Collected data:

______________________________

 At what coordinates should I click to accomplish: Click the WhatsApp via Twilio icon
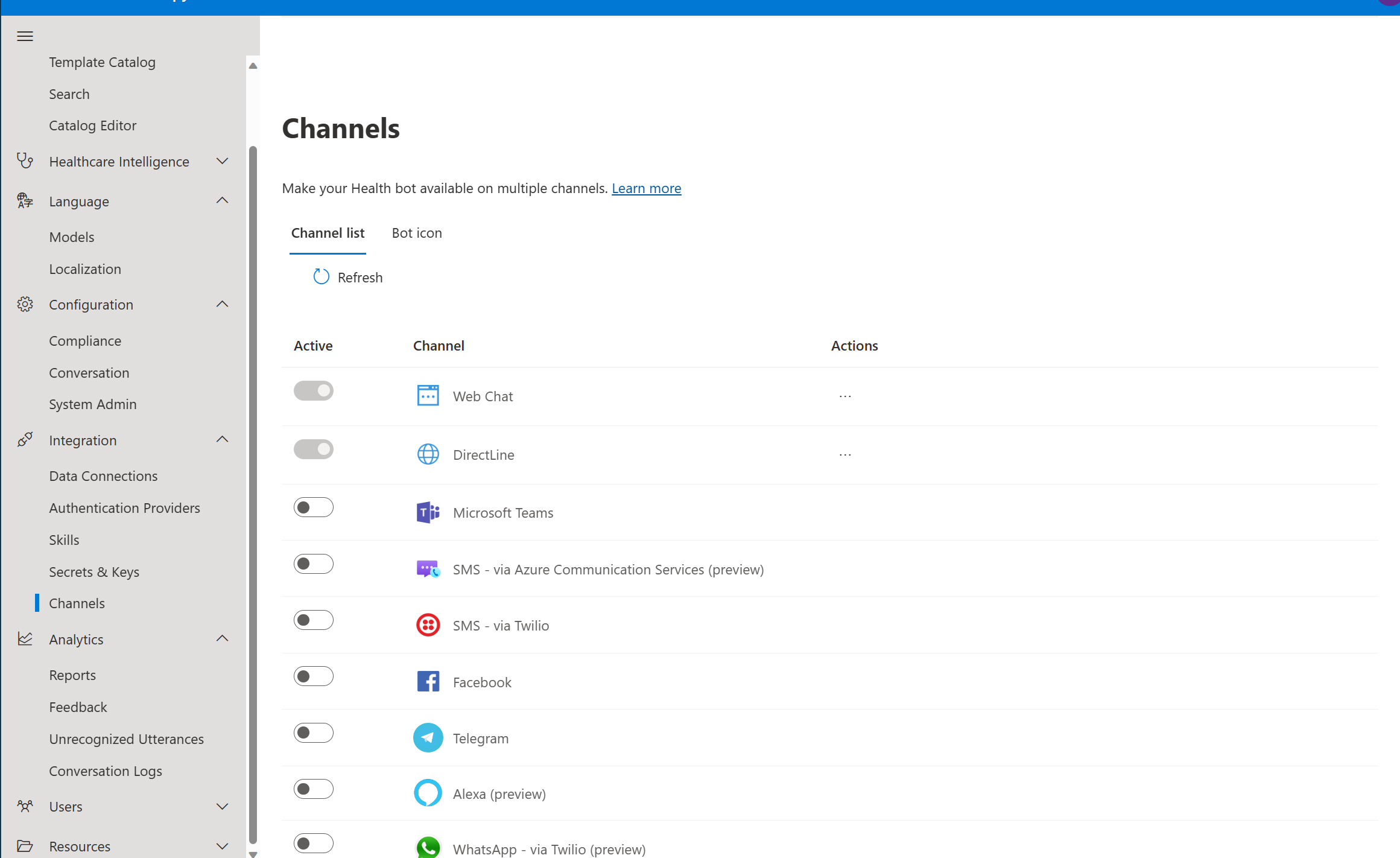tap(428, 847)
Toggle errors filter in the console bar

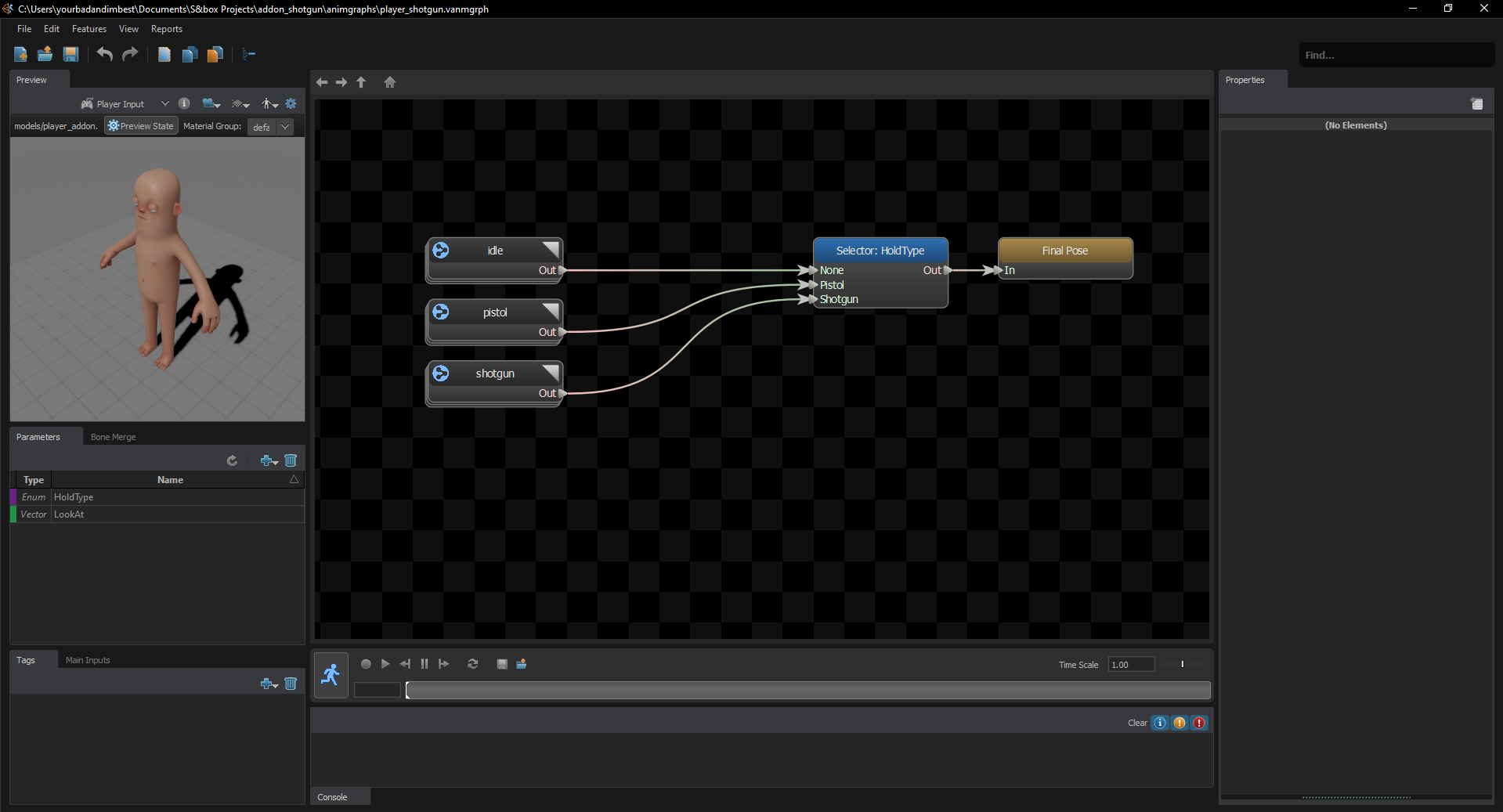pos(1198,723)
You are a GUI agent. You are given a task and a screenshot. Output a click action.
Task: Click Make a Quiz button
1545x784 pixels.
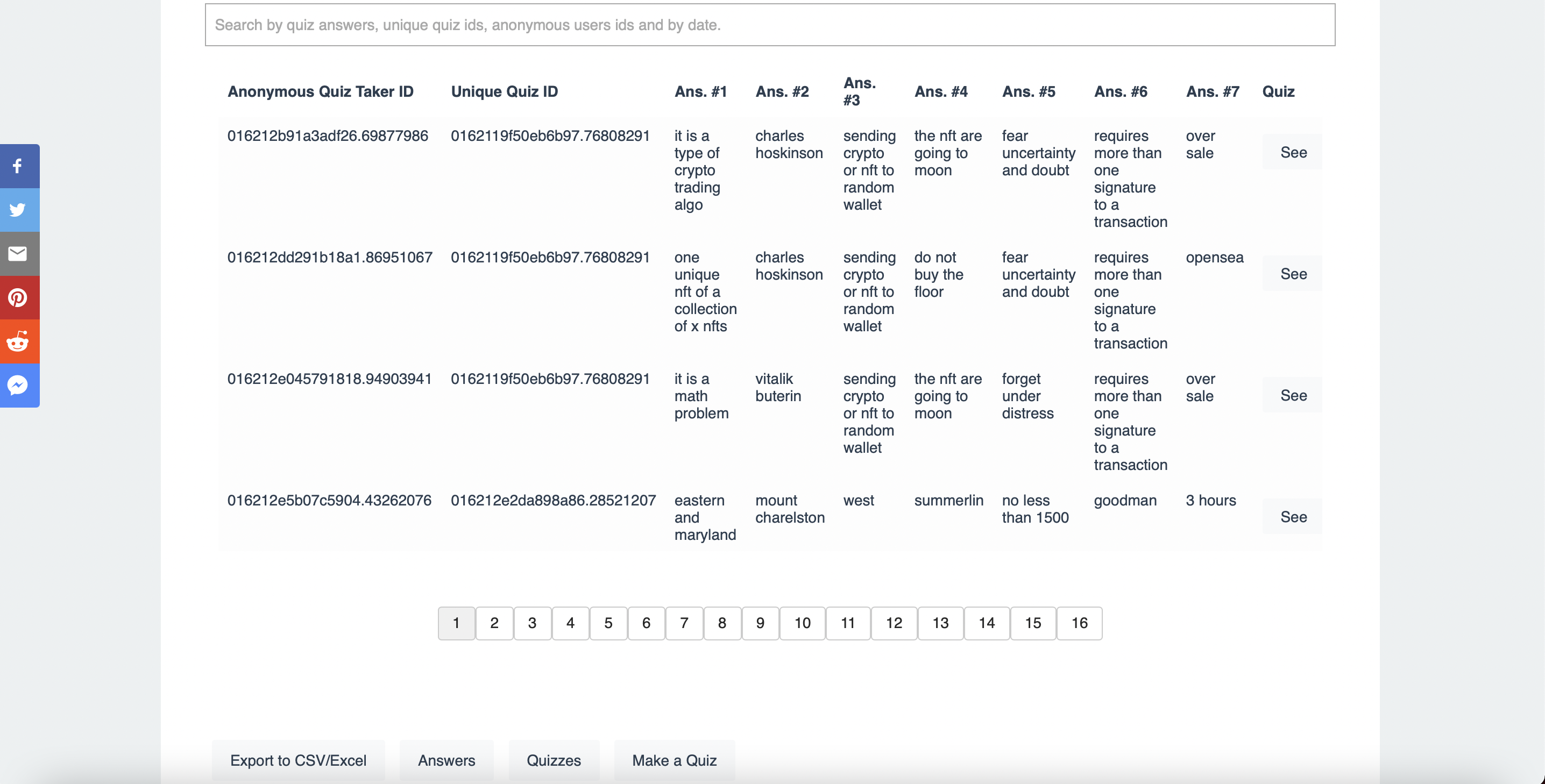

______________________________

### Exercise directions
Please copy the entries in full. Leave each image out.

### Problem solution
 At what coordinates should I click to accomplish: Click the WhatsApp via Twilio icon
tap(428, 847)
Toggle errors filter in the console bar

pos(1198,723)
You are a GUI agent. You are given a task and a screenshot. Output a click action.
Task: Click Make a Quiz button
1545x784 pixels.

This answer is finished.